He didn’t quite remember the moment in between hearing those words and feeling the brush of someone’s shirt against his fingertips. His nails scratching at the material as he hooked his fingers into the split at the top and pulled the body closer to him. It didn’t matter that the room was uncomfortably warm or that there were four pairs of eyes watching him; the only thing that mattered was the softness of someone’s mouth against his, and the warmth of their lips, and the heat of their tongue. The universe was shrunk down to this moment—to just the feeling of the sofa on his back, the contours of a face against his palms and the taste of someone else was bleeding out, spreading over his tongue like a membrane and swallowing him up. 

Was this what it was to drown? To feel your lungs filling up with water and choking you from the inside out—was this what it was to die? Except, Harry wasn’t dying, he was being reborn. The feeling of someone’s mouth against his own was invigorating and he could feel the newness and vigour that age had stolen from him—that thrill for life and the need to drink it up, as though every day was the final one that you would live before committing the hideous offence of getting old—return. 

Around him, there was a jolting chorus of noise, the air heavy with juvenile whoops and cheers usually reserved for the most salacious occurrences. Amongst the jittering and the hollers of excited youth, Harry heard the distinctive clipped notes of Malfoy’s increasingly preposterous accent and the light laughter of Rosier right beside him. Pulling back, just a fraction as he inhaled and tried to clear his head, he could see Mulciber still stretched lazily across the chaise, her image blurring with the stack of books behind her as she continued to sip at her drink, and as Harry followed the line of legs, he met the gaze of Lestrange, leaning back at the end of the seat with Mulciber’s feet in his lap, which could only mean… Harry blinked, long and hard—his head turning over and over itself as he attempted to focus on exactly whose face he was holding with both hands. 

Tom’s. 

It was Tom Riddle’s face he had between his palms, and so it must logically follow, even to his wriggling mind, that the taste on his lips must be Tom’s too. That was not good. And somewhere in the back of his head, the alarm bell was bawling at him to stop, but Harry would have been lying is he said he’d never wanted to kiss Tom. Ever since he’d met him, a small, hidden, part of him had wanted to hold Tom’s pretty face in both hands and kiss him until the world around them softened and all the colour began to drip down the walls. 

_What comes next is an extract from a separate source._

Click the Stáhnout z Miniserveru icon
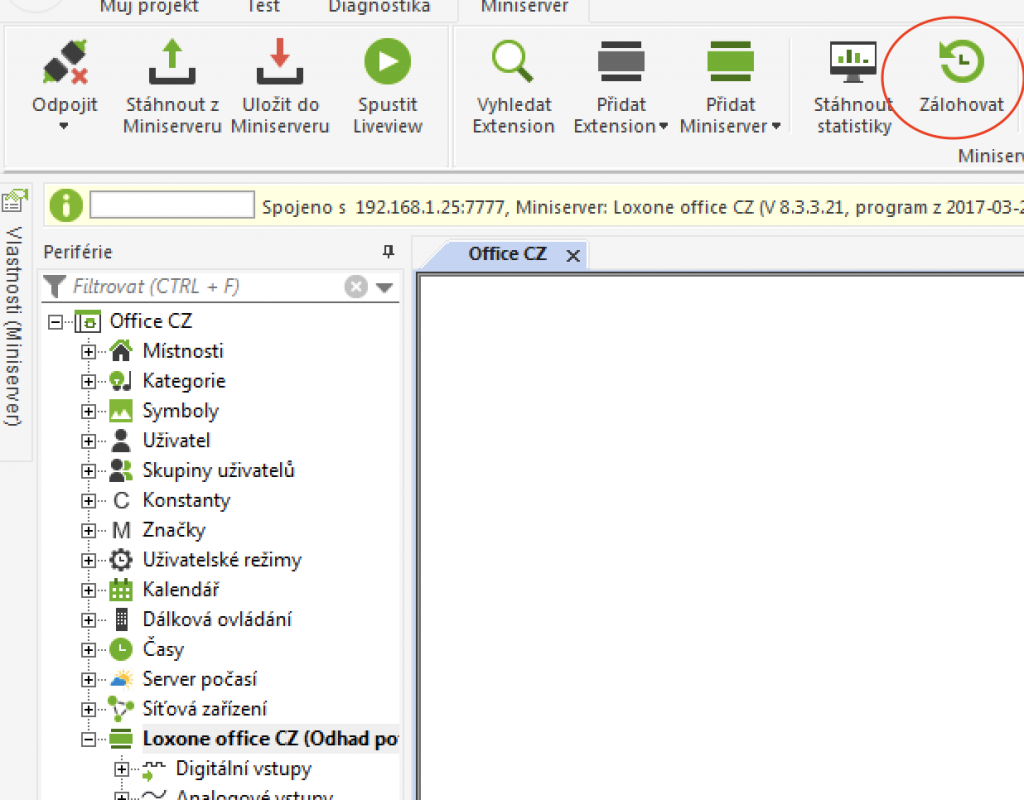This screenshot has height=800, width=1024. 170,60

It was an undeniably wrong thing to have wanted, but now that he’d done it, the world didn’t feel monumentally changed, and there was no sudden, painful, conclusion to his longing or cosmic judgement for his craving. The planet was still spinning around and around, and Tom hadn’t shoved him away in disgust of what he was. 

All Tom did was curve his back and shift closer, moving his hand as he did so from the space between their legs to rest on Harry’s thigh—it burned, a brand on his skin to mark the moment when he’d given in to temptation— _submitted_ to the idea of living forever in someone else’s heart.  
“So, tell me, professor,” Tom murmured, his spine twisted awkwardly just so he could get close enough for the weight of his words to rest on Harry’s lips, “do you want to be devoured?” 

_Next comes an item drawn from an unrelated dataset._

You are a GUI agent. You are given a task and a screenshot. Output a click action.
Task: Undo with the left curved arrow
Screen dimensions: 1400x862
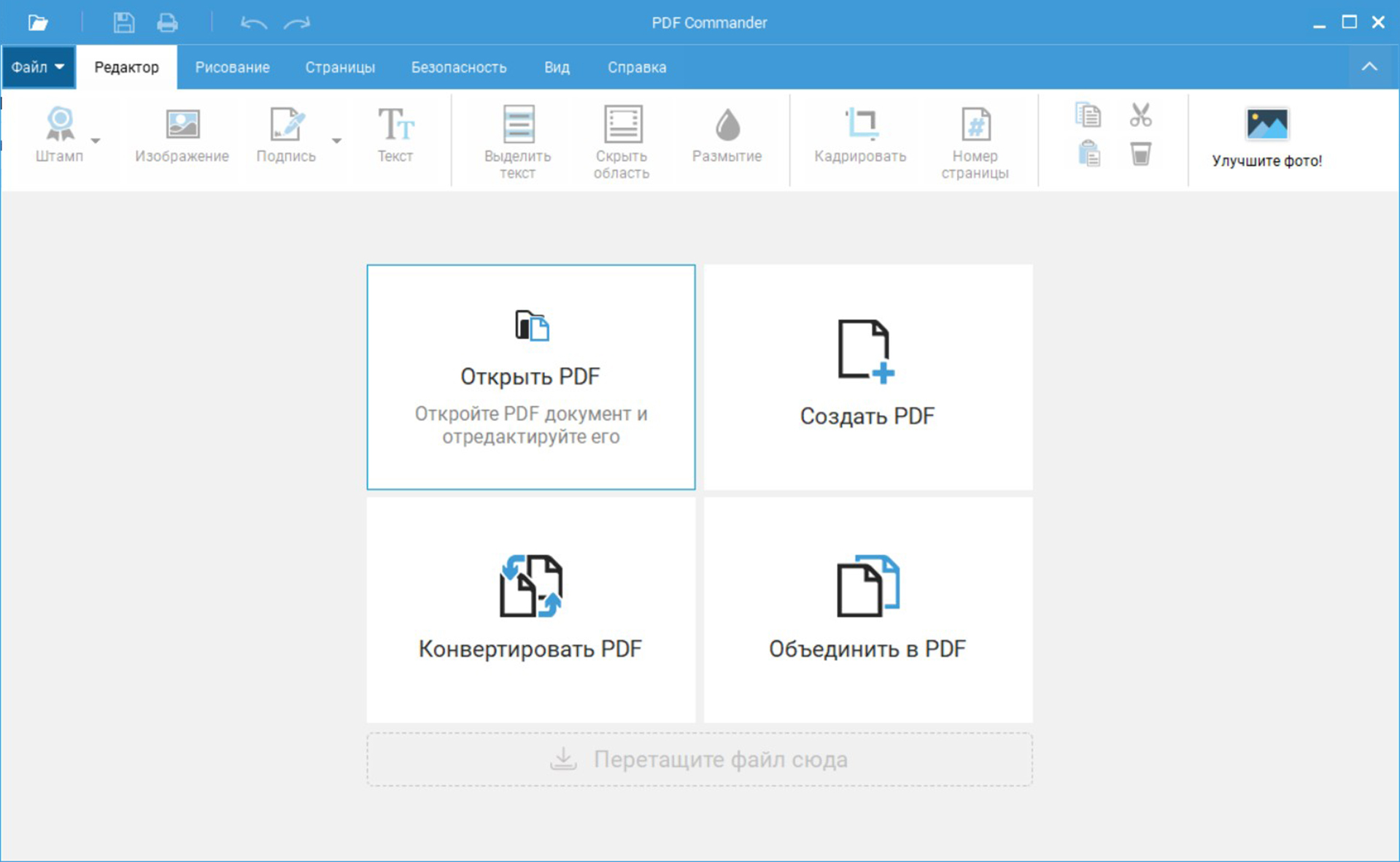point(253,23)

“Only if it’s by you,” Harry said, so quiet that it was scarcely above a whisper, though the weight of the words made his tongue limp in his mouth and his heart burn in his chest. For a moment there was nothing in the world around them besides those words, no before and no after, just the hollowed space of the present where Harry could pull Tom’s face towards his again—a white face framed by brown hands—and hold him close enough to taste the air he breathed. 

All at once, Tom was clear and clouded, his edges blurred out, but the brightness of his eyes inimitable; the very image of compulsion that had been painted in every forbidden dream that Harry had ever had. Just looking at him made the inside of his mouth hot and his hands itch—scratching right under the skin as though even his bones understood how horrifying this feeling—this love—was. Harry had never pictured the loss of his heart like this, he had thought that maybe he would lose it to a woman with kind eyes and firm hands and that they would live a quiet life together by the sea, he would teach and she would write, maybe they would even have had a child and people would look at them and think they had it all. 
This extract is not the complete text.